- _Page extract_:
--------------------------------------------------

# Siamese cat and kittens needing help



## spid (Nov 4, 2008)

Okay guys, a bit of a sad one here - a lady I am in contact with has just found out that ther mum has terminal cancer - she is a small siamsese breeder - she has 1 queen with 2 (poss 3) kittens that she just can not give the time too - they are around 4 weeks old and she is at the hopsital 18hrs a day and just can't look after them. Her breeder did take them for a short while but has returned them as the mum was 'hissy'. She is offering them at a good price to anyone who is a reputable breeder. I don't have all the details yet as the mum was off for a biopsy this afternoon. I've asked about registration, exact price wanted, pedigree lines etc. When I have them I will post. Hope someone can help.


----------



## Saikou (Apr 2, 2008)

Offering an entire queen for sale with kittens is only going to attract the wrong kind of people. She would be better trying to find some one to foster them all until the kittens are ready to go to their new homes, then neutering Mum and finding her a lovely pet home. Has she spoken to Siamese Rescue, they should be able to help.

--------------------------------------------------

- _Available data_:
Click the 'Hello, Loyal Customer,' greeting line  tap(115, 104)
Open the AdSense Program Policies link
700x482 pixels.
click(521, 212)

--------------------------------------------------

- _Your tasks_:
A - Answer these questions from the forum thread about the Siamese cat and kittens.
(i) About how old are the kittens said to be?
(ii) Which three details has spid asked about?
(iii) Which organization does Saikou suggest contacting?
B - Pick up the forum thread about the Siamese cat and kittens after its last post.

- _Outputs by task_:
A -
(i) Around 4 weeks old.
(ii) Registration, the exact price wanted, and pedigree lines.
(iii) Siamese Rescue.

B -
----------



## spid (Nov 4, 2008)

Saikou said:


> Offering an entire queen for sale with kittens is only going to attract the wrong kind of people. She would be better trying to find some one to foster them all until the kittens are ready to go to their new homes, then neutering Mum and finding her a lovely pet home. Has she spoken to Siamese Rescue, they should be able to help.


I do realise that it isn't the best - I will suggest rescue to her - I offered to foster, but mum is terminal and she doesn't know how long she has left - it could be weeks or even months. This lady is in bits and not thinking the straightest. But just wondered if anyone could help - she not advertising just asking around. I thought it would be sorted with the breeder but she was as useless as a chocolate fireguard!


----------



## Saikou (Apr 2, 2008)

Even with the best will in the world, I think it would be hard for a breeder to take back an adult queen with kittens, especially if they have kittens of their own. Mum isn't going to settle well and you have to keep them all isolated. It really needs someone with no cats and a nice quiet home to take them on.

Where abouts are they ?


----------



## Biawhiska (Mar 28, 2008)

is it this lady Home if so they are in the west midlands. i think it would be best if a breeder with a spare room or a siamese rescue could take her and foster her while she has the kittens and then rehome her and the kittens etc....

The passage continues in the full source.